On the other hand, doing either of these things (or some combination of them) is extra work and complexity in an implementation. Depending on the path taken to this optimization, you have to either decide what to intern and when, then keep track of it all, or build in knowledge about the behavior of the built in str() and then verify at execution time that you're using the builtin instead of some clever person's other version of str(). Creating a different str() function or class here would be unusual but it's allowed in Python, so an implementation has to support it. You can do this analysis, but it's extra work. So not requiring this behavior is good for implementations that don't want to have the code and take the (extra) time to carefully do this analysis.
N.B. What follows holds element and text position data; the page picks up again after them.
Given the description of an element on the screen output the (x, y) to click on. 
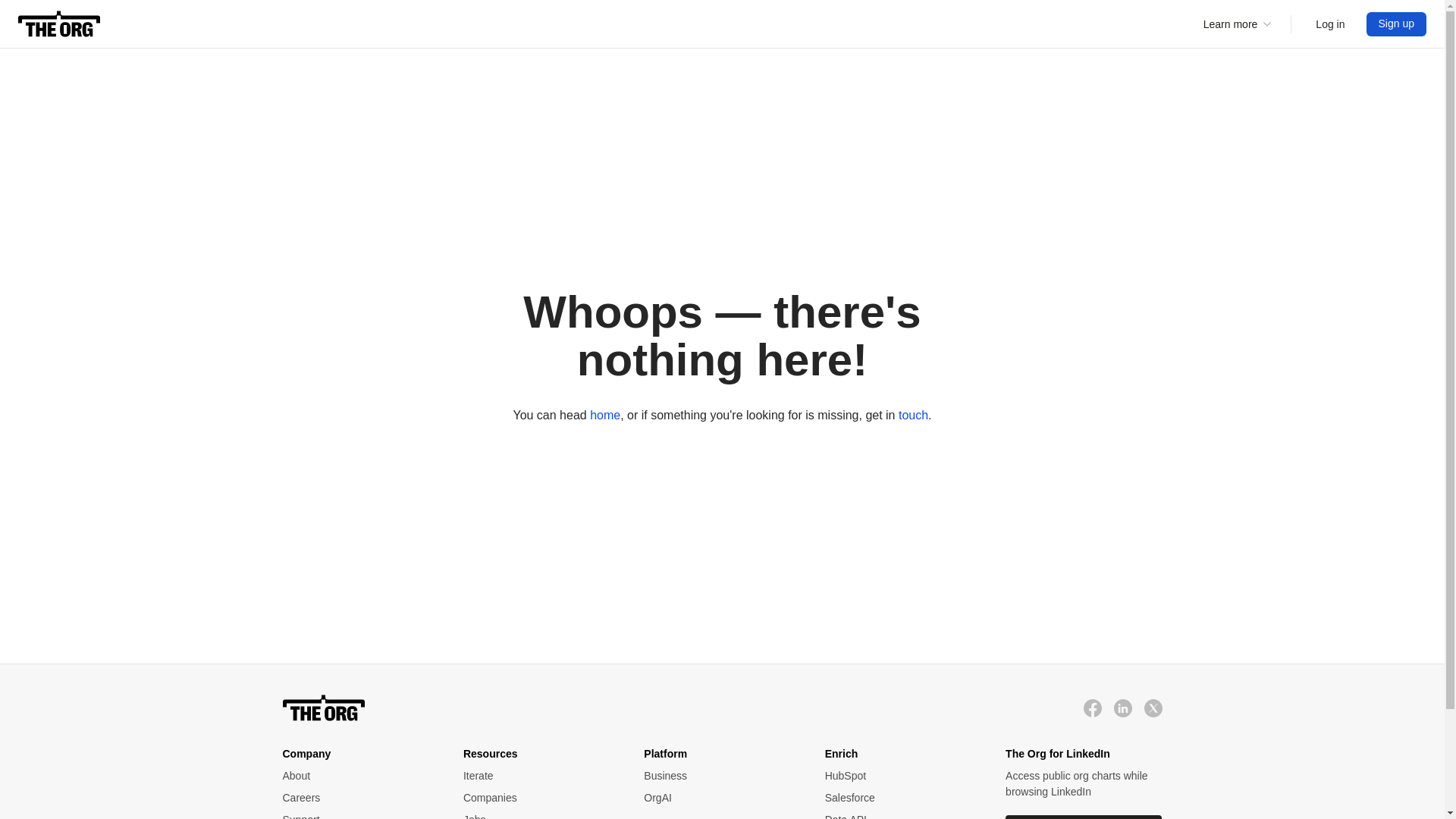
Download extension (1083, 816)
Careers (357, 797)
Companies (537, 797)
Sign up to The Org (1396, 24)
OrgAI (718, 797)
home (604, 413)
Data API (900, 815)
Iterate (537, 775)
About (357, 775)
Jobs (537, 815)
Log in to The Org (1329, 24)
LinkedIn (1122, 708)
HubSpot (900, 775)
The Org Home (58, 23)
Support (357, 815)
Given the description of an element on the screen output the (x, y) to click on. 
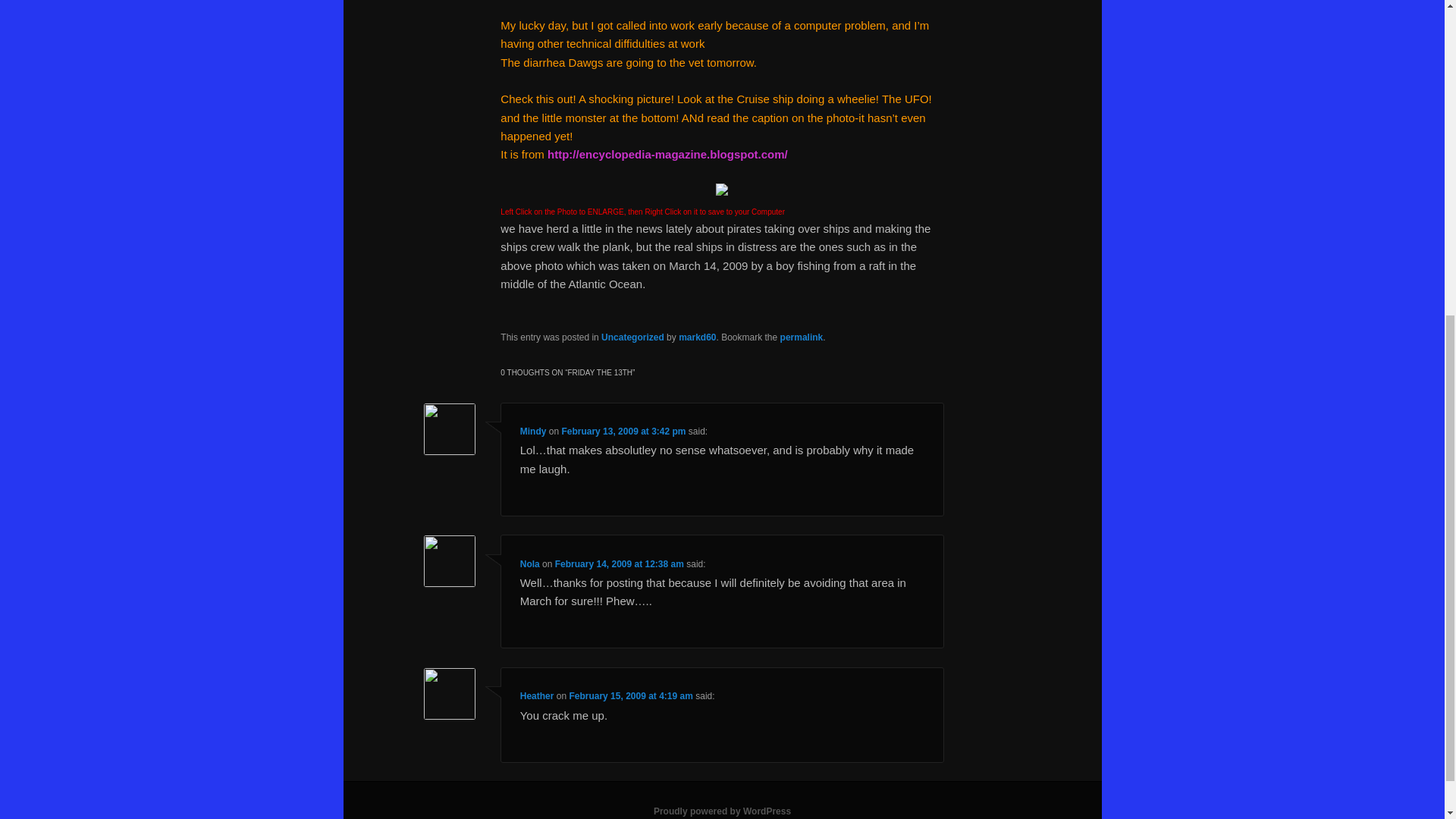
February 14, 2009 at 12:38 am (619, 563)
Nola (529, 563)
February 15, 2009 at 4:19 am (631, 696)
Mindy (533, 430)
permalink (802, 337)
Heather (536, 696)
Permalink to Friday the 13th (802, 337)
February 13, 2009 at 3:42 pm (622, 430)
Proudly powered by WordPress (721, 810)
Semantic Personal Publishing Platform (721, 810)
markd60 (697, 337)
Uncategorized (632, 337)
Given the description of an element on the screen output the (x, y) to click on. 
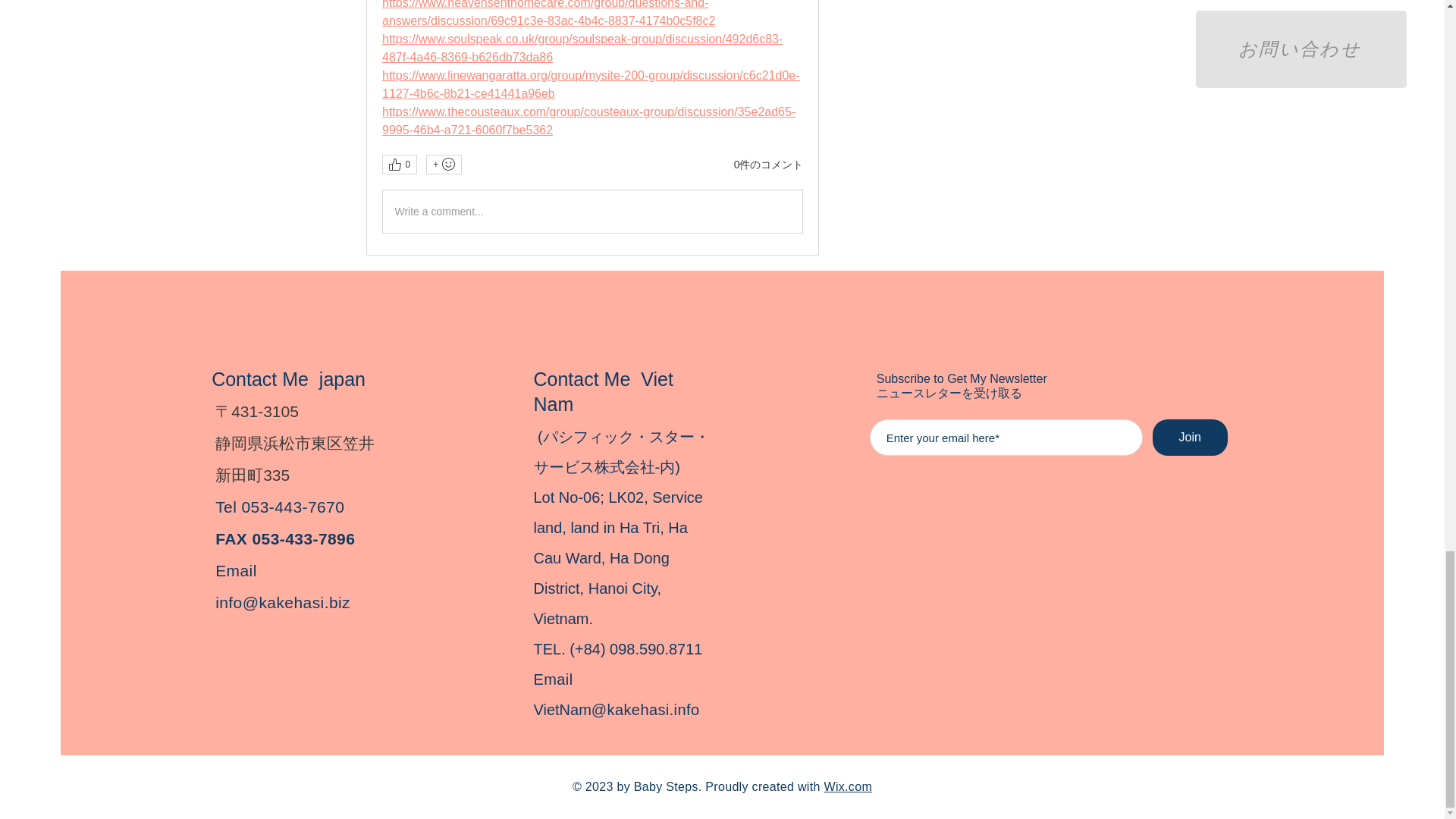
Join (1190, 437)
Write a comment... (591, 211)
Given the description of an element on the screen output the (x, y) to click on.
This is of course an example of a general case. Languages often
want to allow but not require optimizations, even when these
optimizations can change the observed behavior of programs (as they
do here). To allow this, careful language specifications set up
explicit areas where the behavior isn't fixed, as Python does
with is
(see the footnote).
In fact, famously CPython doesn't even treat all types of objects
the same:
$ cat diff2.py print(int('0') is int('0')) $ python3 diff2.py True $ pypy diff2.py True
Simply changing the type of object changes the behavior of CPython. For that matter, how we create the object can change the behavior too:
$ cat diff3.py print(chr(48) == str(0)) print(chr(48) is chr(48)) print(chr(48) is str(0)) $ python3 diff3.py True True False
Both 'chr(48)' and 'str(0)' create the same string value, but only one of them results in the same object being returned by multiple calls. All of this is due to CPython's choices about what it optimizes and what it doesn't. These choices are implementation specific and also can change over time, as the implementation's views change (which is to say as the views of CPython's developers change).